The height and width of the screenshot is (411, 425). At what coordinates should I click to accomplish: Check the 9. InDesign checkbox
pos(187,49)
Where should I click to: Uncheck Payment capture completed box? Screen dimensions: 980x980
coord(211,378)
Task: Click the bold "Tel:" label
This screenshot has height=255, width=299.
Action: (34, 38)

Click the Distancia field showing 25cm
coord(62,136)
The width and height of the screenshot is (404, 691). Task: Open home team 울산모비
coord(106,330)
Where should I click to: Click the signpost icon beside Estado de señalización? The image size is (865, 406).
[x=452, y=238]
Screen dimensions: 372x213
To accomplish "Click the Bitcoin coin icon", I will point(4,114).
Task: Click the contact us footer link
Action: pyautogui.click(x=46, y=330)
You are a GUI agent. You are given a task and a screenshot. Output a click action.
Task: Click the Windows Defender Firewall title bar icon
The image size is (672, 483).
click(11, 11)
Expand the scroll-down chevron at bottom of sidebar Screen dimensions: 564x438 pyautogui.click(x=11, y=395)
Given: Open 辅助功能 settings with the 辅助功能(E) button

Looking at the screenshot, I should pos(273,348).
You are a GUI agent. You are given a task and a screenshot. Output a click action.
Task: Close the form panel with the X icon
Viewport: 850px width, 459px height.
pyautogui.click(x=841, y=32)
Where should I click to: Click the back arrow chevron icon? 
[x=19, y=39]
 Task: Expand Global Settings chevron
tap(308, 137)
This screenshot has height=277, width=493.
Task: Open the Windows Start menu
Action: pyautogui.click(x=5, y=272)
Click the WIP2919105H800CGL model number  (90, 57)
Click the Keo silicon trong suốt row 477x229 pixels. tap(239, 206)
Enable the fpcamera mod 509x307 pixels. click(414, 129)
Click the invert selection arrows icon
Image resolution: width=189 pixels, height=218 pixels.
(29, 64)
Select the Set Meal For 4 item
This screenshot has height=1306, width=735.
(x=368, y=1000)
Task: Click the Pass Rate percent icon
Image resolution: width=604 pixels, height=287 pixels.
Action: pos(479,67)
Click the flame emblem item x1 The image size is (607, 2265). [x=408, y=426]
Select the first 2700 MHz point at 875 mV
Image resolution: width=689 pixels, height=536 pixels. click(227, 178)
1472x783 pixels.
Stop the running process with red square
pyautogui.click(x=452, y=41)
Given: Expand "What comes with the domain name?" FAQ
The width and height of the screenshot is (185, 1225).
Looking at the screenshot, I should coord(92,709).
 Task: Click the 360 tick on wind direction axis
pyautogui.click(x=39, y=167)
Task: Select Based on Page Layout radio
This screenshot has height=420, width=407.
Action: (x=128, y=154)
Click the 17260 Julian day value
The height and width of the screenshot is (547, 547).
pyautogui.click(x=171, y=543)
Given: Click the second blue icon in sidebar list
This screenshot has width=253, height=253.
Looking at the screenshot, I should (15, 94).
•••••
**The task**
Transcribe every record above exactly.

**Result below**
The height and width of the screenshot is (411, 425). At what coordinates should I click to accomplish: Check the 9. InDesign checkbox
pos(187,49)
Where should I click to: Uncheck Payment capture completed box? Screen dimensions: 980x980
coord(211,378)
Task: Click the bold "Tel:" label
This screenshot has height=255, width=299.
Action: (34, 38)

Click the Distancia field showing 25cm
coord(62,136)
The width and height of the screenshot is (404, 691). Task: Open home team 울산모비
coord(106,330)
Where should I click to: Click the signpost icon beside Estado de señalización? The image size is (865, 406).
[x=452, y=238]
Screen dimensions: 372x213
To accomplish "Click the Bitcoin coin icon", I will point(4,114).
Task: Click the contact us footer link
Action: pyautogui.click(x=46, y=330)
You are a GUI agent. You are given a task and a screenshot. Output a click action.
Task: Click the Windows Defender Firewall title bar icon
The image size is (672, 483).
click(11, 11)
Expand the scroll-down chevron at bottom of sidebar Screen dimensions: 564x438 pyautogui.click(x=11, y=395)
Given: Open 辅助功能 settings with the 辅助功能(E) button

Looking at the screenshot, I should pos(273,348).
You are a GUI agent. You are given a task and a screenshot. Output a click action.
Task: Close the form panel with the X icon
Viewport: 850px width, 459px height.
pyautogui.click(x=841, y=32)
Where should I click to: Click the back arrow chevron icon? 
[x=19, y=39]
 Task: Expand Global Settings chevron
tap(308, 137)
This screenshot has height=277, width=493.
Task: Open the Windows Start menu
Action: pyautogui.click(x=5, y=272)
Click the WIP2919105H800CGL model number  (90, 57)
Click the Keo silicon trong suốt row 477x229 pixels. tap(239, 206)
Enable the fpcamera mod 509x307 pixels. click(414, 129)
Click the invert selection arrows icon
Image resolution: width=189 pixels, height=218 pixels.
(29, 64)
Select the Set Meal For 4 item
This screenshot has height=1306, width=735.
(x=368, y=1000)
Task: Click the Pass Rate percent icon
Image resolution: width=604 pixels, height=287 pixels.
Action: pos(479,67)
Click the flame emblem item x1 The image size is (607, 2265). [x=408, y=426]
Select the first 2700 MHz point at 875 mV
Image resolution: width=689 pixels, height=536 pixels. click(227, 178)
1472x783 pixels.
Stop the running process with red square
pyautogui.click(x=452, y=41)
Given: Expand "What comes with the domain name?" FAQ
The width and height of the screenshot is (185, 1225).
Looking at the screenshot, I should coord(92,709).
 Task: Click the 360 tick on wind direction axis
pyautogui.click(x=39, y=167)
Task: Select Based on Page Layout radio
This screenshot has height=420, width=407.
Action: (x=128, y=154)
Click the 17260 Julian day value
The height and width of the screenshot is (547, 547).
pyautogui.click(x=171, y=543)
Given: Click the second blue icon in sidebar list
This screenshot has width=253, height=253.
Looking at the screenshot, I should (15, 94).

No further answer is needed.